» Exercise
Please repeat the rows exactly, starting with the line that contains "Task: Focus the Add description here field" and ending with the line that contains "pos(339,47)", both included.

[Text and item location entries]
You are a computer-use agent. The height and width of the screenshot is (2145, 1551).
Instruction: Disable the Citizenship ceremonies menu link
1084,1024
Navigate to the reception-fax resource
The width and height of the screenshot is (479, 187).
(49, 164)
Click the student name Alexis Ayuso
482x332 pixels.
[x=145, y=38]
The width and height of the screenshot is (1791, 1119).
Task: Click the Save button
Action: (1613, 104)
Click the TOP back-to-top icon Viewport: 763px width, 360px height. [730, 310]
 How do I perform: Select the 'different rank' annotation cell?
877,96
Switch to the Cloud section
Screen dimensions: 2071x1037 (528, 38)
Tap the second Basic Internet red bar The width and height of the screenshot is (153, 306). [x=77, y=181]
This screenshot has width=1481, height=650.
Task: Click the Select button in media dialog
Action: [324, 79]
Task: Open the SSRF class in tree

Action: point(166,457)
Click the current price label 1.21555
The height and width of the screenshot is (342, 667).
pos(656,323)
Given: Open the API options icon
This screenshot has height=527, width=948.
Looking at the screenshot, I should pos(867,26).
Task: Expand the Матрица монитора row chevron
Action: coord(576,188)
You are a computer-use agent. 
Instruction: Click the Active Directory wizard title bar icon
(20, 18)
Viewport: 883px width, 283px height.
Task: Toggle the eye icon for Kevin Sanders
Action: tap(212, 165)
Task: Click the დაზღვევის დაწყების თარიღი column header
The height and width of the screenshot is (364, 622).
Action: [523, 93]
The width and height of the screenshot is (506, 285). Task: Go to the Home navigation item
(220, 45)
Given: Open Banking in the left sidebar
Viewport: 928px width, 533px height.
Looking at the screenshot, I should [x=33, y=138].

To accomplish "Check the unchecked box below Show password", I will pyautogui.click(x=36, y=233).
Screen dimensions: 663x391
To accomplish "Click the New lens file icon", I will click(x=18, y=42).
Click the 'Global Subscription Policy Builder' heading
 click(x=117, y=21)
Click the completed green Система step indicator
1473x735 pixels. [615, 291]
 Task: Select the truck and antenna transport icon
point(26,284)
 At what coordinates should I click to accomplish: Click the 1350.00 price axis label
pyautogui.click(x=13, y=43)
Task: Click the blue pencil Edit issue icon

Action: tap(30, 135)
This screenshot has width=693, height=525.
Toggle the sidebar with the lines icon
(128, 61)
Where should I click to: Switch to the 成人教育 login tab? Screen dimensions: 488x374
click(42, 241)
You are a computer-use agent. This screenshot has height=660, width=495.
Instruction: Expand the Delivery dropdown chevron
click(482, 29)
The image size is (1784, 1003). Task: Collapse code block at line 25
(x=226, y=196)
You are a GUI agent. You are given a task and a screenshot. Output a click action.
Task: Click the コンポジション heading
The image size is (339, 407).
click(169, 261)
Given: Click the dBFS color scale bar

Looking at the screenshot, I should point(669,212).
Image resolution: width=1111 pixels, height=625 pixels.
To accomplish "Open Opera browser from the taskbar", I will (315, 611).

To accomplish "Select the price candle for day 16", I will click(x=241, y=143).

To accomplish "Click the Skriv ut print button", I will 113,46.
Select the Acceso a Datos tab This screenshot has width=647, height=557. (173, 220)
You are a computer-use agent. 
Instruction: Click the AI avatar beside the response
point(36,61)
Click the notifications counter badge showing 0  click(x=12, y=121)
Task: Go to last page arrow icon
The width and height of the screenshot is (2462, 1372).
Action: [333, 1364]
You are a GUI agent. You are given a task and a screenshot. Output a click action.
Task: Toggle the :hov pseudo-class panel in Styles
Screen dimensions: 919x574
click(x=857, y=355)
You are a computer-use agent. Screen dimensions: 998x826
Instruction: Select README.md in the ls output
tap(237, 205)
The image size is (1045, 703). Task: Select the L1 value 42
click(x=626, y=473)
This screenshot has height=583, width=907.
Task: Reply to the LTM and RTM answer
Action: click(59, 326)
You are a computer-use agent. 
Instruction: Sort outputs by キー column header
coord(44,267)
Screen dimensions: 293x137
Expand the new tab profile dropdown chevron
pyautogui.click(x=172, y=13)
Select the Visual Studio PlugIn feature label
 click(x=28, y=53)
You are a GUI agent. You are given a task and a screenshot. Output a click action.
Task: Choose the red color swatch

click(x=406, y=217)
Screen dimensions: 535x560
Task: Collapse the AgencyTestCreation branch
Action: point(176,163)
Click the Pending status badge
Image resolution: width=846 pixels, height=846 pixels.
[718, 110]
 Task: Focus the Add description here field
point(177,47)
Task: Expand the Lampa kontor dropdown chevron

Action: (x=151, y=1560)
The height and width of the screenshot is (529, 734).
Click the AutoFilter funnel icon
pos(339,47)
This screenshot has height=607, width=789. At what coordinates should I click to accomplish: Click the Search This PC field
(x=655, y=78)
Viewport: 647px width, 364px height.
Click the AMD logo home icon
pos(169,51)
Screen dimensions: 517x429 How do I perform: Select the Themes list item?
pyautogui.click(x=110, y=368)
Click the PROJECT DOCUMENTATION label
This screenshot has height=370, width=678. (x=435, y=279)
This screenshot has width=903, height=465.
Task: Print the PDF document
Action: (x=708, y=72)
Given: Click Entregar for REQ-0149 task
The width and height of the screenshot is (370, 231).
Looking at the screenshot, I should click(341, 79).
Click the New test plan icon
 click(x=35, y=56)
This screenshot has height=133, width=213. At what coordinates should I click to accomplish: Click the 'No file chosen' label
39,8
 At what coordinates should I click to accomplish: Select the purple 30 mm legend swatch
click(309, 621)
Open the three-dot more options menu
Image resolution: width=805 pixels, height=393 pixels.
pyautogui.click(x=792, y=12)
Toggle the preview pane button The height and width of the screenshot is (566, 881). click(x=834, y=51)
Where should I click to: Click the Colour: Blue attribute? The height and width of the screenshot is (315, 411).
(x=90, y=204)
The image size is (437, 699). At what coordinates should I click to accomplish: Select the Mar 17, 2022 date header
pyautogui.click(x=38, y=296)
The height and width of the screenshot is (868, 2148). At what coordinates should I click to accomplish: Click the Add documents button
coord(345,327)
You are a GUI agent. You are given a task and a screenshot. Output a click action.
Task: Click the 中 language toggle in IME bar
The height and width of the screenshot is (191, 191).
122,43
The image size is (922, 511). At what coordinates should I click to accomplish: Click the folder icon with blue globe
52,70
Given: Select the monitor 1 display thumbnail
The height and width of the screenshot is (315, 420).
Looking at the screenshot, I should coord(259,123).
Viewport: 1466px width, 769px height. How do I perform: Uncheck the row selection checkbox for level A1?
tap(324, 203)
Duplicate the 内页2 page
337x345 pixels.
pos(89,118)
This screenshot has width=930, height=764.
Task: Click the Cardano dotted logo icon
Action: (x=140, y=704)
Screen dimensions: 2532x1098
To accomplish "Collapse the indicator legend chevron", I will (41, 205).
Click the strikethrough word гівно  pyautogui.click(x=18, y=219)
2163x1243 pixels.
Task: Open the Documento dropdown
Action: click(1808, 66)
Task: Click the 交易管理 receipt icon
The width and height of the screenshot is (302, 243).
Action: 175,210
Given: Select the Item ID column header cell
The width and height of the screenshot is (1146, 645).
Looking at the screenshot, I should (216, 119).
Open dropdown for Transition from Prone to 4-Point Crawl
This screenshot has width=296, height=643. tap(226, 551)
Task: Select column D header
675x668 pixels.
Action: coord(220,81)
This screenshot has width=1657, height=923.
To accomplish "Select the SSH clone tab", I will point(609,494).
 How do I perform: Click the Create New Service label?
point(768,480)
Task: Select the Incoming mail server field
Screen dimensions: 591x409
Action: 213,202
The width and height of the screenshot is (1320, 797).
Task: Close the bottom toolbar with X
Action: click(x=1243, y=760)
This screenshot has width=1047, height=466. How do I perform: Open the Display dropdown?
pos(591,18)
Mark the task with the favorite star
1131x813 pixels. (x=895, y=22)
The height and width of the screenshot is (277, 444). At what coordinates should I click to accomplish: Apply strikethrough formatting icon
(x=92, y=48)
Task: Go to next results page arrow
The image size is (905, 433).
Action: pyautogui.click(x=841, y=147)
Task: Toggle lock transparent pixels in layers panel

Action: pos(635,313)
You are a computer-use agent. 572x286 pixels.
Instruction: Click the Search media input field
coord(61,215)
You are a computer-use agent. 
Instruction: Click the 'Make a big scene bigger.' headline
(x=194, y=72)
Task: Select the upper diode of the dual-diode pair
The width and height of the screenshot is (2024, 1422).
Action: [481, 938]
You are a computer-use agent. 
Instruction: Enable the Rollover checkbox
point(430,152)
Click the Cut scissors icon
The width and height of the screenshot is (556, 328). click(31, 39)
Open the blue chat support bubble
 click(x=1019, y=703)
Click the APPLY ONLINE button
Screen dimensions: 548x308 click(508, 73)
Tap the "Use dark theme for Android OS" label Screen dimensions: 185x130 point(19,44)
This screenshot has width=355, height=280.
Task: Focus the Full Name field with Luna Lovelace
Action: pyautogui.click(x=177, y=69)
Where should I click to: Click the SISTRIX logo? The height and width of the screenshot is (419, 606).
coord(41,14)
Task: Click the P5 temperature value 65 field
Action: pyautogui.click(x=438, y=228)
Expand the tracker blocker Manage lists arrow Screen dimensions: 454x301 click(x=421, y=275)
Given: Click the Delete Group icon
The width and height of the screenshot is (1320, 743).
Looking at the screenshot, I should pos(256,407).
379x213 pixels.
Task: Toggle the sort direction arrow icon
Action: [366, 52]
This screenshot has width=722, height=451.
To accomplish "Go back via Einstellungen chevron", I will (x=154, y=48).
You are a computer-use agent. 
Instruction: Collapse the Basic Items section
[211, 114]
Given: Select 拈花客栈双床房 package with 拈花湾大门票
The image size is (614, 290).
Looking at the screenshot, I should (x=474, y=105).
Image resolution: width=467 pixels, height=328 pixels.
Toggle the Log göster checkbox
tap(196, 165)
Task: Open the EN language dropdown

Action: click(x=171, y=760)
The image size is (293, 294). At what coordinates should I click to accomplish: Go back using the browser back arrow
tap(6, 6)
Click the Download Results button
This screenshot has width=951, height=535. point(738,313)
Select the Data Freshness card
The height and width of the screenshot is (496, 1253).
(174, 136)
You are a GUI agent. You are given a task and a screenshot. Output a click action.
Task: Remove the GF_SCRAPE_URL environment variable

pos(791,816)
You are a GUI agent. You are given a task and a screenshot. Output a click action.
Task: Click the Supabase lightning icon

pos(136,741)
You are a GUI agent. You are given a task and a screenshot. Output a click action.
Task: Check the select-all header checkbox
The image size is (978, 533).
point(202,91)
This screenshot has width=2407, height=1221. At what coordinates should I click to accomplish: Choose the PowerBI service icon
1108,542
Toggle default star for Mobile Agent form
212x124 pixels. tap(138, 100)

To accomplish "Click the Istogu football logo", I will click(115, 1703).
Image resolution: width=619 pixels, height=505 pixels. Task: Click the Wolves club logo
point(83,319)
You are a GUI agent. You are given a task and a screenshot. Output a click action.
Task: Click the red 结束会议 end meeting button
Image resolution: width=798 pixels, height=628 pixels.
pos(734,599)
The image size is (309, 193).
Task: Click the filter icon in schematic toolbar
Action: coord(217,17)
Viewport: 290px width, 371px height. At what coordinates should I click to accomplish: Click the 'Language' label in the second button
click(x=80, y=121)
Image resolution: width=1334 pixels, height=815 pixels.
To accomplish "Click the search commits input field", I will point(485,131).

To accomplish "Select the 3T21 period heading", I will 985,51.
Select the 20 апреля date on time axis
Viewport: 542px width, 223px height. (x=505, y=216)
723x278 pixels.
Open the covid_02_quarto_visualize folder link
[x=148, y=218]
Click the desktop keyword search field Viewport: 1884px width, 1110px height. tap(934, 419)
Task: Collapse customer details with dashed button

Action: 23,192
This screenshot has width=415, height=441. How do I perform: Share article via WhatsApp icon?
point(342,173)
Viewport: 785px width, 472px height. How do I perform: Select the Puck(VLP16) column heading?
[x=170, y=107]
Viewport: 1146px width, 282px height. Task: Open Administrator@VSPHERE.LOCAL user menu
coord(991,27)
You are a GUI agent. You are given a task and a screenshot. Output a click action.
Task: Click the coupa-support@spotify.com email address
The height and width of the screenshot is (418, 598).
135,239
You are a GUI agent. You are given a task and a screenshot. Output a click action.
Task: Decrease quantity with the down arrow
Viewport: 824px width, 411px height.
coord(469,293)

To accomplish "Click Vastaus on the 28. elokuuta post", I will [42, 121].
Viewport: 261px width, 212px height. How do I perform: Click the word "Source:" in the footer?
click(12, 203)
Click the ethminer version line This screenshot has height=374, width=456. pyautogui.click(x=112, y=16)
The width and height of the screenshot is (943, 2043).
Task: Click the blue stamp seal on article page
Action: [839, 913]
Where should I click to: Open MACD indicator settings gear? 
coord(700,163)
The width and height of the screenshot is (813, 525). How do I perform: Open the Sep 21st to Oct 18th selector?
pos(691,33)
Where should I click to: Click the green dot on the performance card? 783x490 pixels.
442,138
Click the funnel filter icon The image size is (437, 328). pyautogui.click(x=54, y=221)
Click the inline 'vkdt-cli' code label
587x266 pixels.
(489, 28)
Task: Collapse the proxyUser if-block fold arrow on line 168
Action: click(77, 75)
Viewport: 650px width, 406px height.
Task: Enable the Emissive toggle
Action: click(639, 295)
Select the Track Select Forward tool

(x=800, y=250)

» Correct result
 Task: Focus the Add description here field
point(177,47)
Task: Expand the Lampa kontor dropdown chevron

Action: (x=151, y=1560)
The height and width of the screenshot is (529, 734).
Click the AutoFilter funnel icon
pos(339,47)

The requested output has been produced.